▶ _Directions_
Your answer should hold all lines of the entries that include the word "computer".

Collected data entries

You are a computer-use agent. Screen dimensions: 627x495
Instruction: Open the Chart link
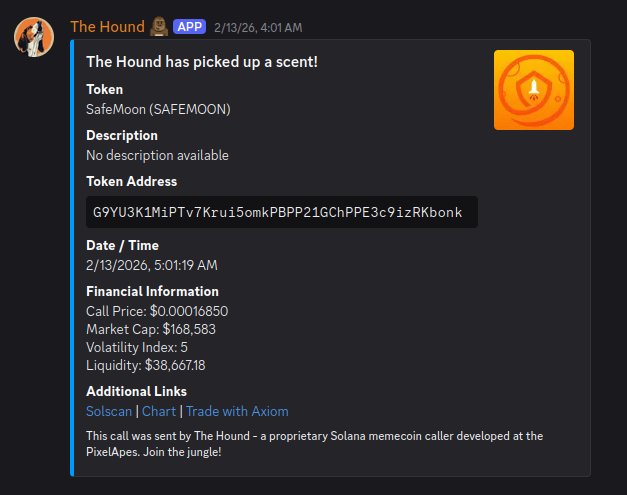tap(158, 411)
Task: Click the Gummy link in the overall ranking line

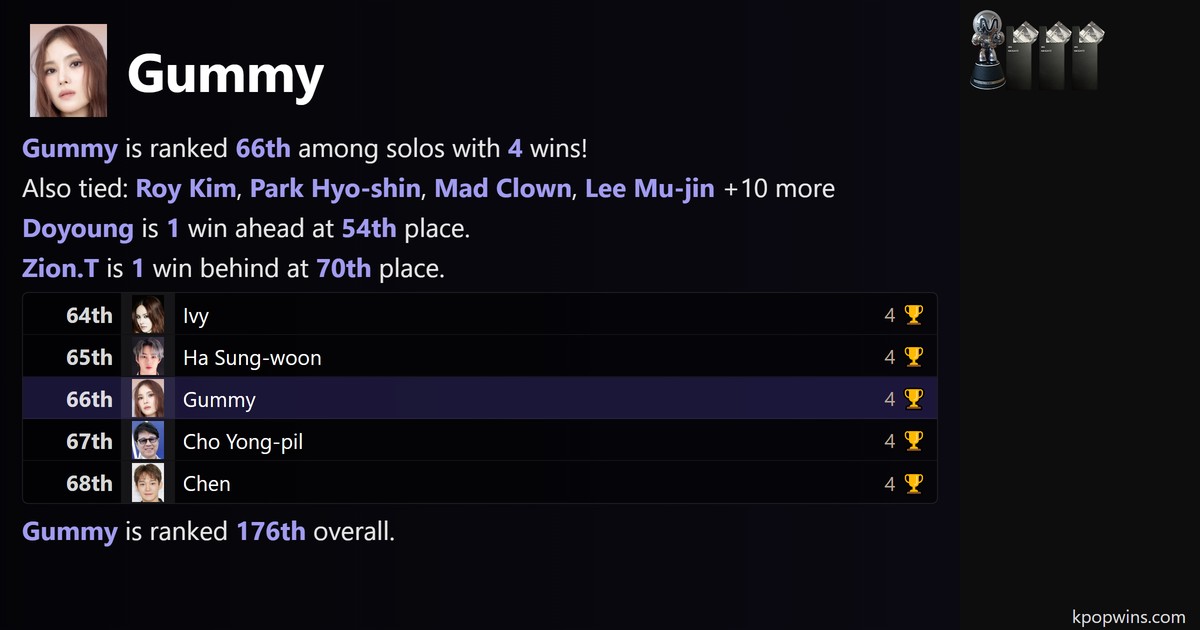Action: [x=69, y=532]
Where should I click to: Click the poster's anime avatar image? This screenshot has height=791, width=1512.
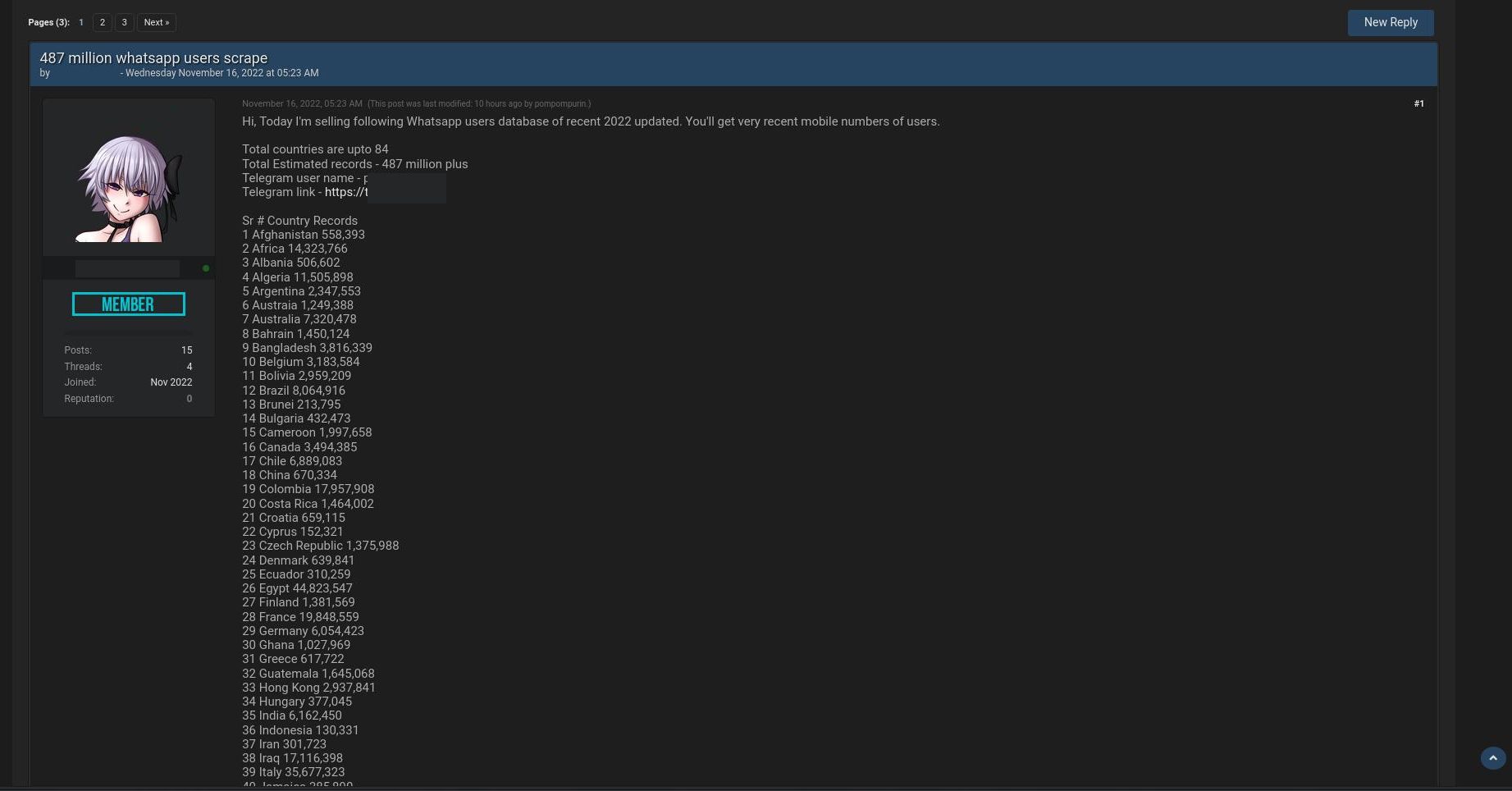(129, 188)
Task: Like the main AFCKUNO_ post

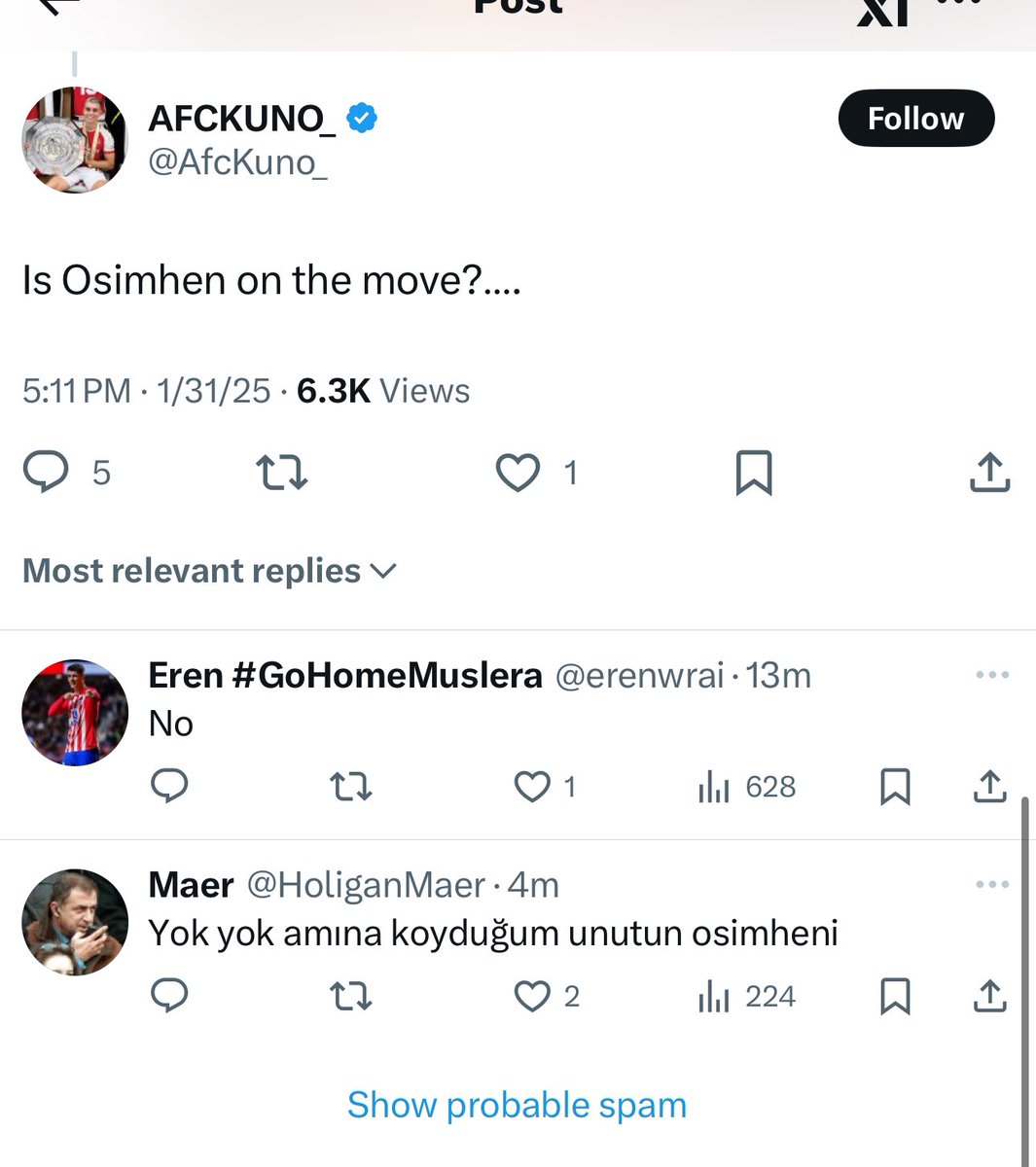Action: point(518,473)
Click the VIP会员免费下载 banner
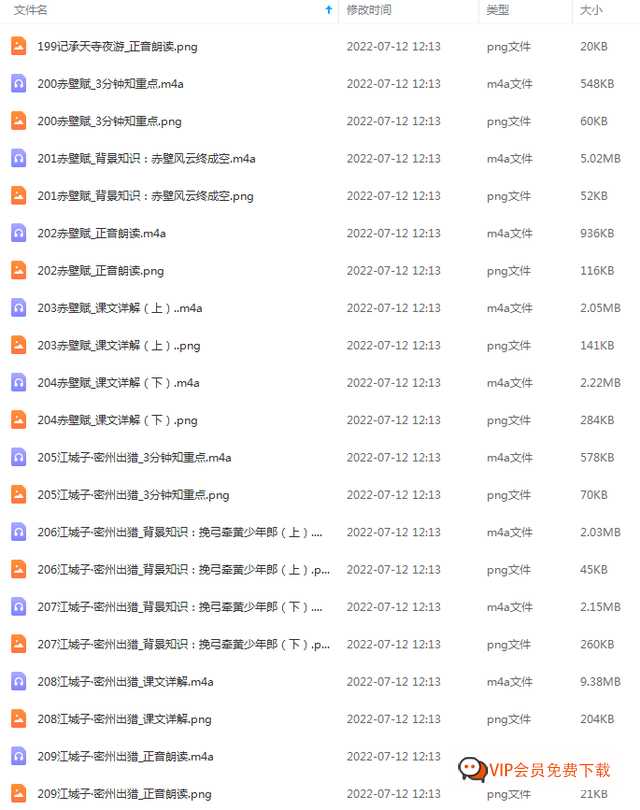Viewport: 640px width, 810px height. point(535,770)
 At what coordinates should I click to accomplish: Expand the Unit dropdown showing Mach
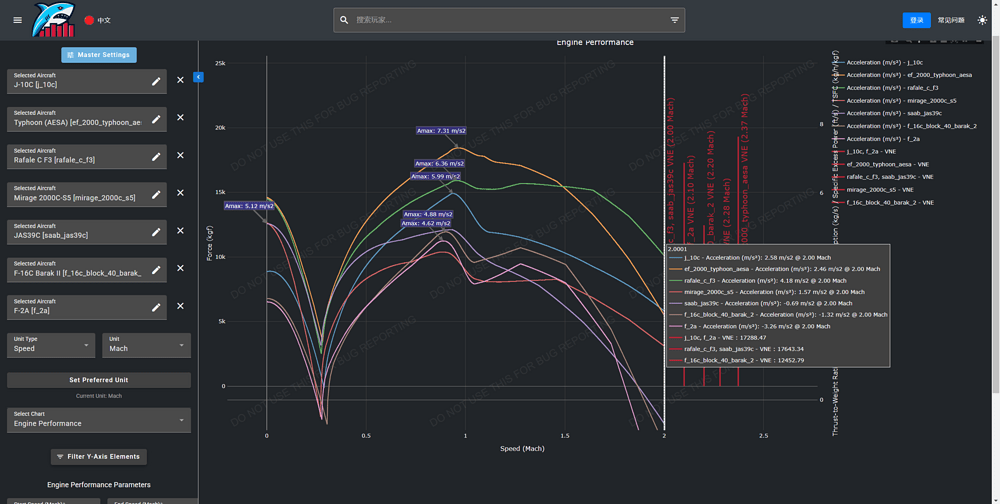click(x=146, y=345)
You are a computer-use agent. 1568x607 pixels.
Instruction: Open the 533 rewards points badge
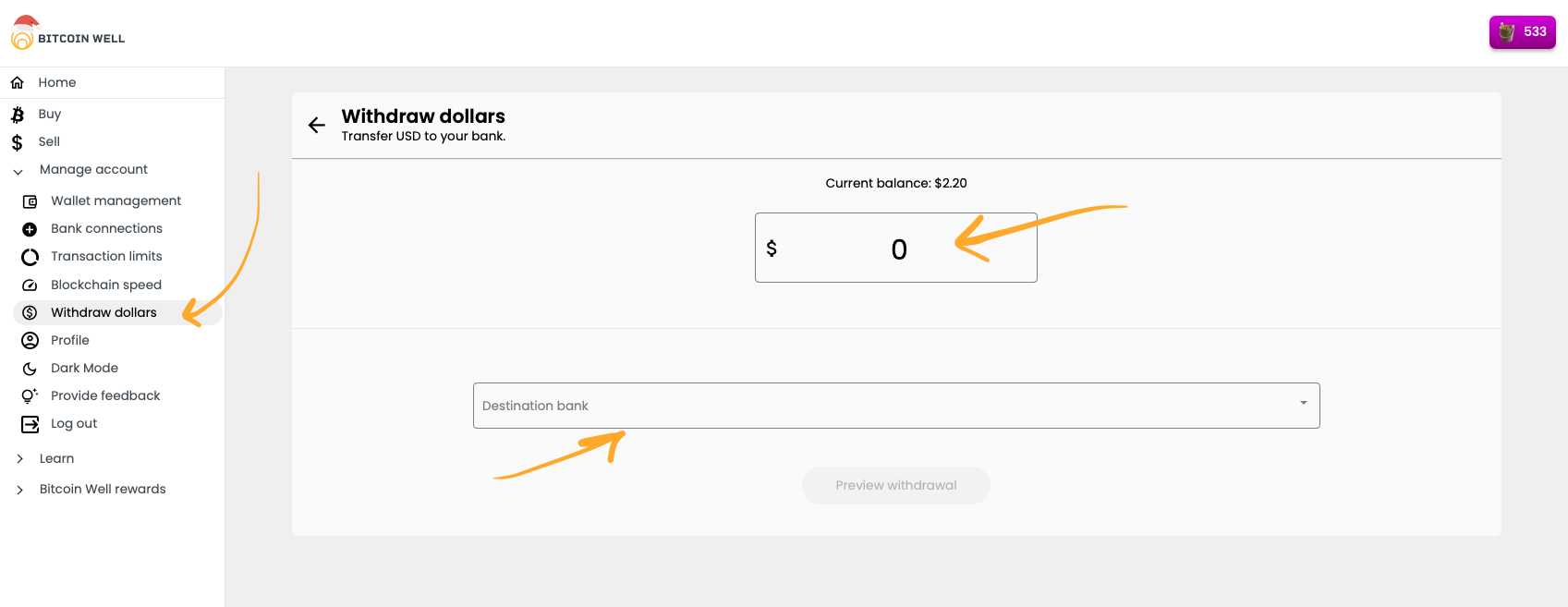coord(1522,32)
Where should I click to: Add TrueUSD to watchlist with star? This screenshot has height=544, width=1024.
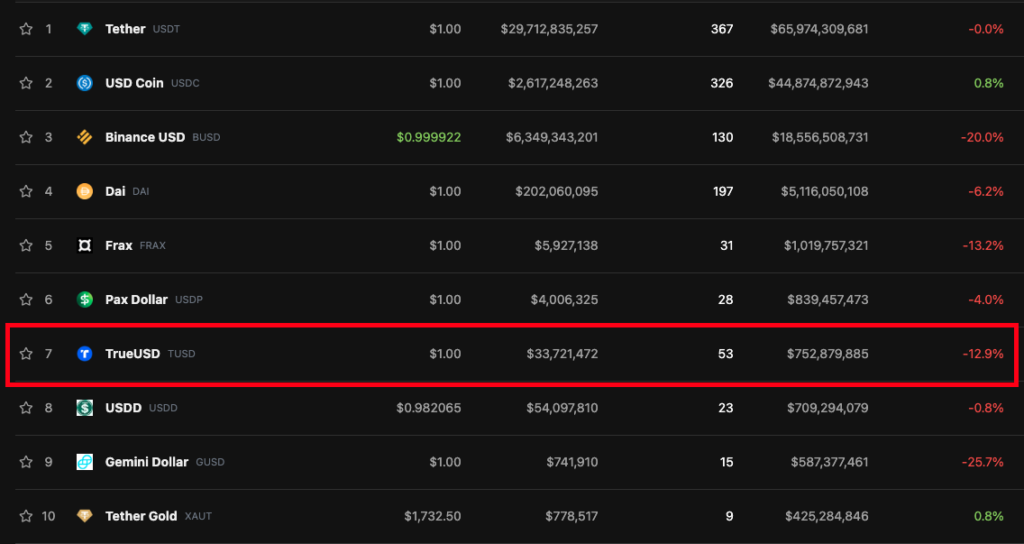click(26, 353)
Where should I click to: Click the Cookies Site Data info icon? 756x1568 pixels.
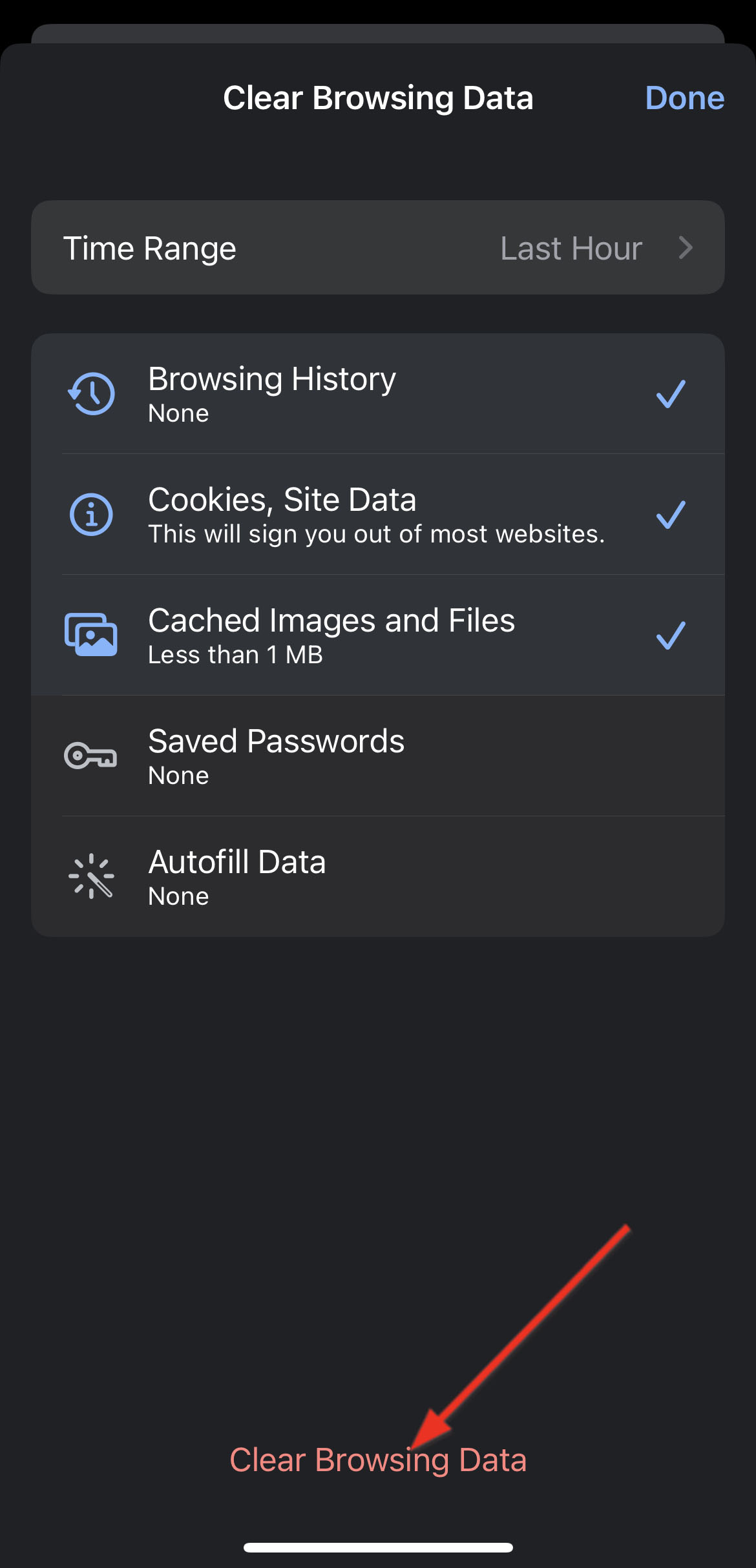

▶ _Solution for this task_
You are a computer-use agent. Screen dimensions: 627x495
You are a computer-use agent. 1568x607 pixels.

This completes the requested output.